* Brief: Reproduce every one of the items below word for word, keeping each line as it appears.

Items for locating text and elements
begin

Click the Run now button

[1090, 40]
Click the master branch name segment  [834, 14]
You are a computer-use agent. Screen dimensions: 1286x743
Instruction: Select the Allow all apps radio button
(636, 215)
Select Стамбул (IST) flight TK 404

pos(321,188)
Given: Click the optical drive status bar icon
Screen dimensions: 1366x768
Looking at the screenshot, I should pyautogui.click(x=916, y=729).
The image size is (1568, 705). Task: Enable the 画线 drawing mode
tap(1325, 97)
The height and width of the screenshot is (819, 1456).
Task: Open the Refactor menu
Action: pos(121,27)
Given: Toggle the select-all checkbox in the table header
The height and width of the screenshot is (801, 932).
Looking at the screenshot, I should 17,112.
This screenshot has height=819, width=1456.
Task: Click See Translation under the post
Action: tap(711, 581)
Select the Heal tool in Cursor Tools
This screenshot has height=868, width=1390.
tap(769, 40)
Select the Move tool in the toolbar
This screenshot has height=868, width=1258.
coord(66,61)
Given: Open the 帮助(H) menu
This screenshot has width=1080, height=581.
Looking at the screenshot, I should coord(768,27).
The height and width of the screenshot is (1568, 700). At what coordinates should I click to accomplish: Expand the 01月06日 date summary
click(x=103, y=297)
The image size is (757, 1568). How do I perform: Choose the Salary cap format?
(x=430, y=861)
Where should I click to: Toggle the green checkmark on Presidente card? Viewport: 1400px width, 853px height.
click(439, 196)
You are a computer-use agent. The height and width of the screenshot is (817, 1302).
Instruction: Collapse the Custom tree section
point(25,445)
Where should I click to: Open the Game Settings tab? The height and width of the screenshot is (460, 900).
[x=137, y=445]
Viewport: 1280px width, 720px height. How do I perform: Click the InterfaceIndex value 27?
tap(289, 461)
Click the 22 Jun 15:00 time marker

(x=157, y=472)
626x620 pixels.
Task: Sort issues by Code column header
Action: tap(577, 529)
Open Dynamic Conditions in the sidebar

end

* Finished task:
Click the Run now button

[1090, 40]
Click the master branch name segment  [834, 14]
You are a computer-use agent. Screen dimensions: 1286x743
Instruction: Select the Allow all apps radio button
(636, 215)
Select Стамбул (IST) flight TK 404

pos(321,188)
Given: Click the optical drive status bar icon
Screen dimensions: 1366x768
Looking at the screenshot, I should pyautogui.click(x=916, y=729).
The image size is (1568, 705). Task: Enable the 画线 drawing mode
tap(1325, 97)
The height and width of the screenshot is (819, 1456).
Task: Open the Refactor menu
Action: pos(121,27)
Given: Toggle the select-all checkbox in the table header
The height and width of the screenshot is (801, 932).
Looking at the screenshot, I should 17,112.
This screenshot has height=819, width=1456.
Task: Click See Translation under the post
Action: tap(711, 581)
Select the Heal tool in Cursor Tools
This screenshot has height=868, width=1390.
tap(769, 40)
Select the Move tool in the toolbar
This screenshot has height=868, width=1258.
coord(66,61)
Given: Open the 帮助(H) menu
This screenshot has width=1080, height=581.
Looking at the screenshot, I should coord(768,27).
The height and width of the screenshot is (1568, 700). At what coordinates should I click to accomplish: Expand the 01月06日 date summary
click(x=103, y=297)
The image size is (757, 1568). How do I perform: Choose the Salary cap format?
(x=430, y=861)
Where should I click to: Toggle the green checkmark on Presidente card? Viewport: 1400px width, 853px height.
click(439, 196)
You are a computer-use agent. The height and width of the screenshot is (817, 1302).
Instruction: Collapse the Custom tree section
point(25,445)
Where should I click to: Open the Game Settings tab? The height and width of the screenshot is (460, 900).
[x=137, y=445]
Viewport: 1280px width, 720px height. How do I perform: Click the InterfaceIndex value 27?
tap(289, 461)
Click the 22 Jun 15:00 time marker

(x=157, y=472)
626x620 pixels.
Task: Sort issues by Code column header
Action: tap(577, 529)
Open Dynamic Conditions in the sidebar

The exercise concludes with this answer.